Mais que sont donc devenues les fuites ?

Ce chapitre qui se veut rassurant est à l’usage exclusif des lecteurs assidus qui n’ont raté aucun des épisodes précédents, et qui font preuve de l’empathie la plus profonde pour les quelques soucis récents des pseudo-marins de Kousk Eol, à savoir ici l’aquosité plus que raisonnable régnant dans les fonds du navire…

Vous l’aurez compris : de même que dans un sous-marin, il n’y a jamais de fuite normale sur un voilier. Retrouver les fonds de la coque de son canot1 recouverts de plusieurs centimètres de liquide aqueux provoque toujours, au moins chez le marin réputé sobre et sain d’esprit2, un flot de questions : « Mais d’où ça vient ? Le moteur ? Une vanne ? Un trou ? Pourquoi moi ? Pourquoi tant de haine ? ».

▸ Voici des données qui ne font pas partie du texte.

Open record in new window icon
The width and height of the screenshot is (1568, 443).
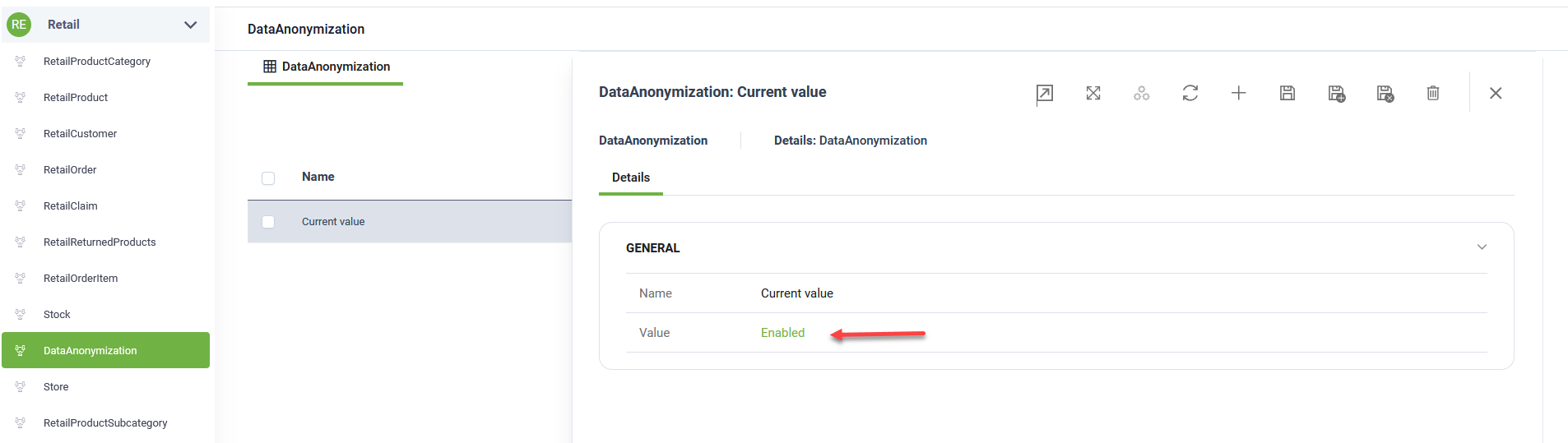pyautogui.click(x=1044, y=94)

Bref, le déclenchement régulier et incitatif de la pompe de cale, provoqué par une eau moins salée que l’océan, motive pour une inspection en règle. Pour finalement découvrir non pas un, mais deux coupables : la pompe à eau de mer de l’évier de la cuisine, et le réservoir d’eau douce avant.

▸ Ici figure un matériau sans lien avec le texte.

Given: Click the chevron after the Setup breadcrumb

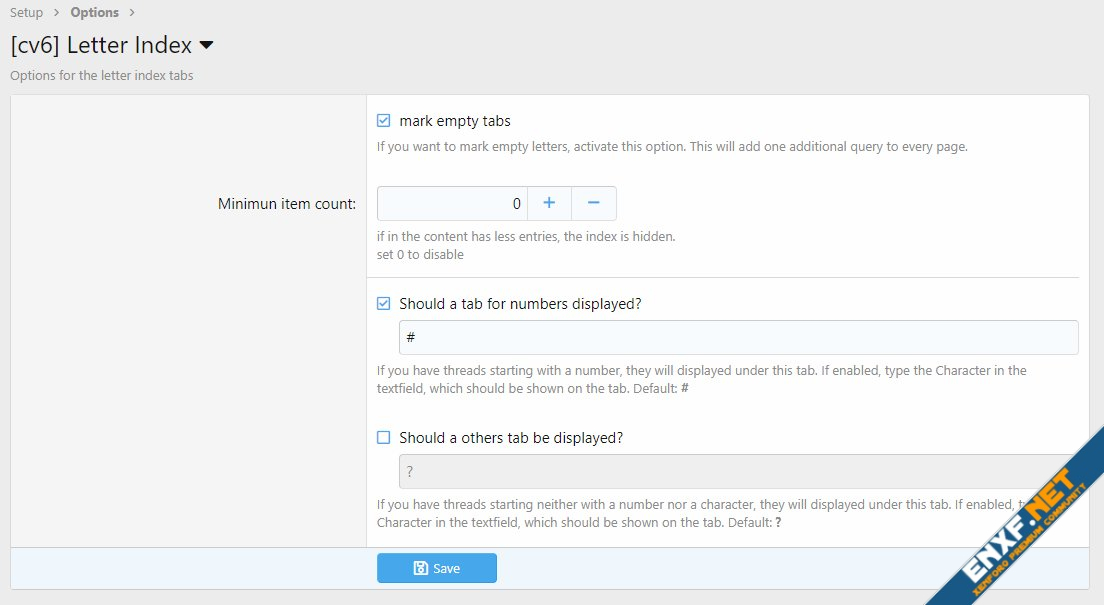Looking at the screenshot, I should [56, 13].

Pour la pompe à eau de mer, pas grand-chose à faire : elle est scellée et il y a fort à parier qu’une tentative de démontage serait à coup sûr irréversible. Comme les shipchandlers de Nouméa ne font pas cet article, la pompe sera condamnée en fermant la vanne d’arrivée. La vaisselle se fera au seau d’eau, à l’ancienne…

Pour le réservoir d’eau douce, c’est plus délicat… L’eau douce, même si nous prétendons ne pas en être des marins, est précieuse sur un bateau.

Le conteneur fait deux cent cinquante litres, sous la couchette avant : un quart de tonne. C’est la fixation, une simple patte fixée sur le fond par une stratification un peu légère, qui a lâché, donnant au dit baquet une liberté dont les effets auraient pu être désastreux. Deux cent cinquante kilos qui se baladent au gré des vagues et du roulis, ça provoque des dégâts, à commencer par le tuyau de remplissage, à moitié arraché et fendu sur dix centimètres, fente par où le précieux liquide en profite pour se faufiler et se déverser dans la cale. Le réservoir ainsi mobile avait même commencé à arracher le faisceau de câbles électriques desservant l’avant du bateau : il était plus que temps d’agir…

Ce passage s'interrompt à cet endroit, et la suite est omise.